Senior “happy to meet the man who brought me back”


Dawn-Euphemia firefighter Jeff Wernham stepped in to do CPR as Chuck Skipper blacked out

At 95, Chuck Skipper says he has a lot of life to live yet and he wanted to thank the man that allowed him to do it.

The Merlin man just about choked to death but was saved by a firefighter out with his wife.

So on Monday, during the Dawn-Euphemia Township council meeting, Skipper and his family sneaked into the Florence Community Centre and waited for Mayor Al Broad to bring in Jeff Wernham.

Wernham and his wife, Amber, were at the Central in Chatham on Good Friday around 5 pm when they noticed a commotion at a nearby table.

Skipper, who is from Merlin and was there celebrating Easter with his family. He started choking after a chunk or two of beef lodged in his throat.

“My husband and I were sitting across the table from my dad and my husband first noticed that he was having difficulty,” Skipper’s daughter Heather Wilcox tells The Independent. “So we’re asking him if he’s okay. And he was doing this,” she said moving her hand across her throat – the signal people use when they can’t breathe.

Wilcox’s husband, Tim, went behind Skipper to try the Heimlich manoeuver as he had in the past. Skipper lost consciousness and the family laid him on the floor. That’s when Amber told Wernham he should help. As a volunteer firefighter, Wernham had spent hours in training, including for CPR.

“Jeff immediately started doing the Heimlich and trying to get it out. Then dad was blue so they start doing CPR,” says Wilcox who is from Petrolia.

“That was awful because his pulse was gone.”

Working together, Wernham and Tim Wilcox did three rounds of CPR and Skipper was revived.
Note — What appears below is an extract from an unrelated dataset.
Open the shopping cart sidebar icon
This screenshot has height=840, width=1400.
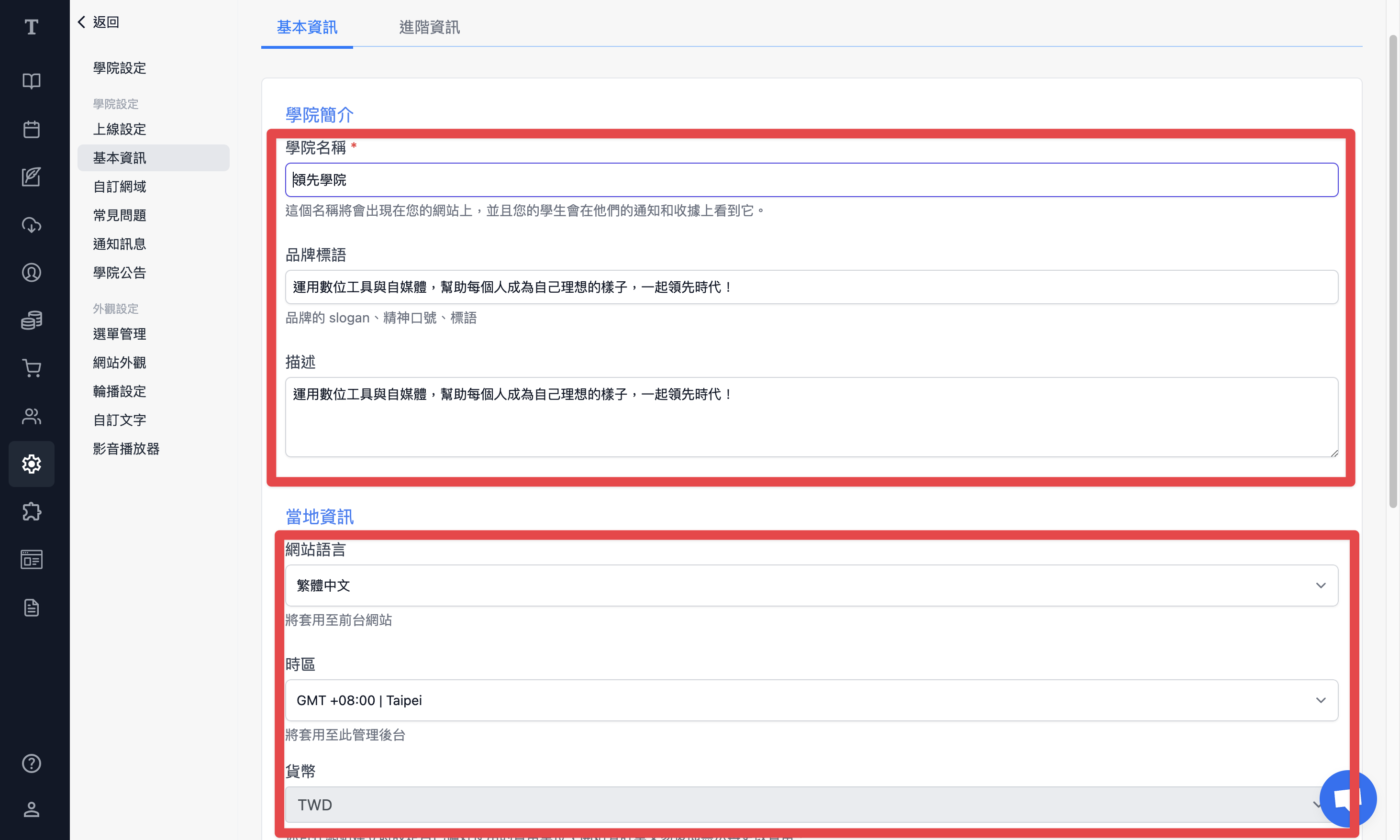pyautogui.click(x=32, y=368)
By the time the paramedics arrived, Skipper was talking saying he couldn’t go to the hospital because he had to cut the grass tomorrow. 

Skipper remembers nothing of that.  “I choked up and passed out on the floor and that’s when the fireman helped me,” he says. 

“I ended up in the hospital for three days but I didn’t remember anything.”

In the chaotic situation, Skipper’s family didn’t think to get Wernham’s full name. Using social media and contacting Mayor Broad, the family was able to arrange a public thank you during a council meeting Monday.

Wernham says it is good to know that Skipper – who wants to live to be at least 100 – is doing well.

The firefighter has done CPR six times in his life. Skipper is the first to live. “A lot of times when you’re called to a scene, you don’t know the people…A lot of times, you don’t know the ultimate outcome for them,” says Wernham. “It’s really nice to see the message you get from his daughter a couple of days later that he wants to go out and cut the lawn…that he’s back to his normal lifestyle.” Wernham says being at the restaurant and being able to intervene early was the key to saving Skipper’s life. 

It was a series of small changes that led the Wernham’s to be there at the same time. The Skippers originally planned to go to London for dinner. The Wernhams wanted a later reservation. Instead, the timing worked out that they were all together and a life was saved. 

And Skipper just wanted to say thank you. “I’m happy to meet the man who brought me back.”